= Antonius Castor =

Antonius Castor was a pioneering botanist and pharmacologist of ancient Rome who lived in the first century. He is several times quoted and mentioned by Pliny the Elder, who considered him the greatest authority on his subjects.

==Life and identity==
By Pliny's account Castor lived more than a hundred years, in perfect health both of body and mind, though he was apparently deceased at the time of Pliny's writing. Some scholars have suggested that the longevity attributed to ancient physicians is merely a literary trope, and that Castor may not have actually lived as long as Pliny says.

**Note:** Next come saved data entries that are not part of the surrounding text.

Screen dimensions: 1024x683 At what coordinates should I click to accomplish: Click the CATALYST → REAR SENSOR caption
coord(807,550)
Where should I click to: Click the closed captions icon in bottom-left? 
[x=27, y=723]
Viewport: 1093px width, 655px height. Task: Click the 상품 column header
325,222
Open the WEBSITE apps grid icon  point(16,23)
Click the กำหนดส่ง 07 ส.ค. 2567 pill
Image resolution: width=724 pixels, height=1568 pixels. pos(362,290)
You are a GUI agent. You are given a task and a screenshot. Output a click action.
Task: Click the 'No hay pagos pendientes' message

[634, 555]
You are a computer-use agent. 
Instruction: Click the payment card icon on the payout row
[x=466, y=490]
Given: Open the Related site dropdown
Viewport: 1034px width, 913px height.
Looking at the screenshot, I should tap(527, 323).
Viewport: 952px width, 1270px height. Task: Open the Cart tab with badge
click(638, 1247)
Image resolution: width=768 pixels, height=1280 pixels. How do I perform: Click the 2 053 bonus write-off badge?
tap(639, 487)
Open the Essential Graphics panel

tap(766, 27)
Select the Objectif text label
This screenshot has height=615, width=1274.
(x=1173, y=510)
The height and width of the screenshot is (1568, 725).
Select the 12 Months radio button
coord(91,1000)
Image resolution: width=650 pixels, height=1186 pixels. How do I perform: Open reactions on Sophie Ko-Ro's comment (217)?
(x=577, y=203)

Castor is possibly the same man as the Antonius who was called by Galen "the herbalist", though is unlikely to be the same as Antonius Musa. He may have been a freedman of the triumvir Mark Antony.

==Botanical garden==
Castor possessed a vast botanical garden, which is probably the earliest on record, though there is some debate whether an earlier garden cultivated by Aristotle, and afterwards Theophrastus, at the Lyceum was ordered and scientific enough to be considered "botanical". However it is believed that Antonius Castor remains the earliest known example of the intentional cultivation of plants for medical purposes in Europe (as opposed to the collection of wild plants for this purpose).

This garden was significant in that it allowed Castor and fellow scientists like Pliny to encounter up close what they might have only read about in rare scientific texts, which might be vague in their botanical descriptions, and largely lacked illustration. In the 16th century, German botanist Hieronymus Bock cited Castor as an example of why illustrations in botanical texts were of low value: the pioneers in the field would simply grow their own examples, and only needed illustrations of the very rarest specimens. (Other scholars have suggested that Bock was simply trying to justify omitting illustrations in order to keep the cost of his books down.)

==Remedies==
Several of Castor's recommendations for herbal remedies are known. He suggested fennel root (ferula) to improve vision, the root of potamogiton (possibly Hippuris vulgaris) to fight goitre, and one of the two varieties of horehound (Ballota spp. and Marrubium vulgare) for abscesses and dog bites.